Myth -- Cuervo

It happens that advertising is an ideal site for examining this interpretation of myth since ads are structured to yield second-order signifiers. The advertisement I've chosen to illustrate this conception of myth is yet another alcohol ad. In this case, Cuervo Especial appropriates an image of old Mexico: the Aztec or Mayan temple from "ancient Mexico." This image draws on a first-order signification of Mexican heritage. The ad arranges this image in relation to the Tequila, the product advertised, for the purpose of extending the meaning of Mexican heritage to Cuervo. The ad's slogan, "Monumental Margaritas," provides an axis of equivalence between two meaning systems. By situating the meaning of Cuervo in the image of the monumental ritual architecture of ancient Mexico, the alcohol appropriates this same idea of monumental consciousness to its own sign. The pyramid thus modified becomes the sign devised to stand for Cuervo.

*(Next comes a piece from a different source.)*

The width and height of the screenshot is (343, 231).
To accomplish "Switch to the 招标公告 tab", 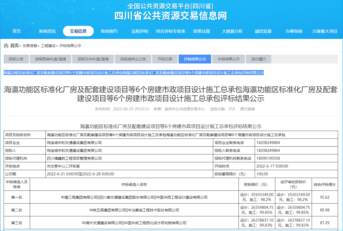I will pos(16,59).
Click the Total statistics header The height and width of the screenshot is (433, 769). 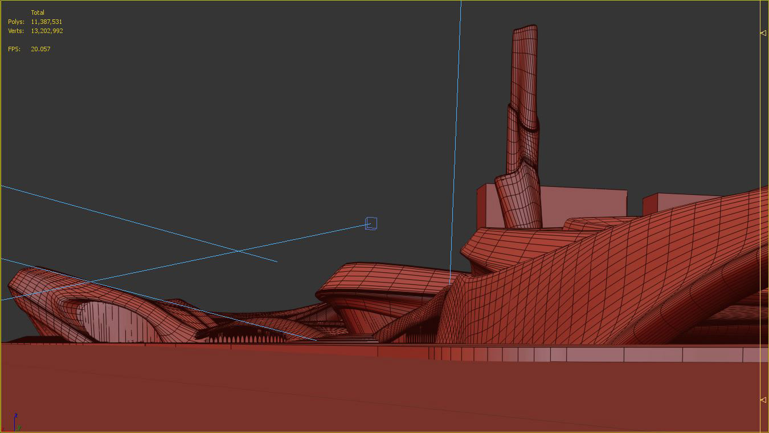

However, the advertisement also introduces a new element to the mythic image by framing it with a "monumental" blender filled with margaritas. This image graft once again reminds us of the power of photography and framing to decontextualize and then recontextualize meanings. The historical monuments of Mexico now testify to the monumental significance of Cuervo Especiale. Nevermind that it is both lurid, in terms of what the temple once represented to its believers (an altar of sacrifice) and surreal in its presentation.

To Barthes this is a classic example of myth as a second-order semiological system. The monument/pyramid has been defrocked of its signified meaning as a religious site. The history of such temples, first lost/destroyed by Catholic missionaries in their pious efforts to impose their hegemony over native peoples, is now distorted beyond belief by the image of a modern invention of the blender now installed on the temple seat of sacrifice. One doubts that the Gods would be appeased, though we must also acknowledge that the hemorrhaging of Catholic hegemony is also so severe that even its traces are now invisible.

The ad invokes an image loaded with references to traditional cultural history, but it does so solely for the purpose of redirecting that history as a signifier. "History" now points as an indexical sign towards the significance of Cuervo. Only POMO gods could be satisfied by this twist as pyramids and branded tequila now operate as equally weightless in a chain of signification that goes nowhere but to the altar of exchange value. The religious meaning systems of the temple have been dislocated, and perhaps even lost: it has now become a signification of the Mexico's past grandeur, but testifies not to that grandeur, but to the grandeur of Cuervo as a commodity.

The temple has become reduced to a representation of Mexicanicity. Though it now testifies to good taste, it has been rendered mute about the injustices of the Spanish conquerors upon the Aztec nation. Moreover, its image is used to sell a product, Tequila, that once had religious significance to the people who constructed the temple. In our retelling of this story we must recall that Tequila is a Spanish invention from the ritual alcohol Pulque that once held social significance to the Aztec people during their celebrations to appease their Gods. The Spanish did not like its taste or mild alcohol content, thus, tequila became a new alcohol. This is the problem with the mythic image as Barthes analyzes it: myth, as a sign, quantifies, rather than qualifies, the image so it has no real meaning in itself. The history of form and meaning, signifier and signified, has been lost to where the image of the religious temple is a mythic signification of Mexico. Instead, the temple's function has been reduced to that of a spectacle to sell an alcohol created by the destroyers of their original culture. Viva La Revolucion!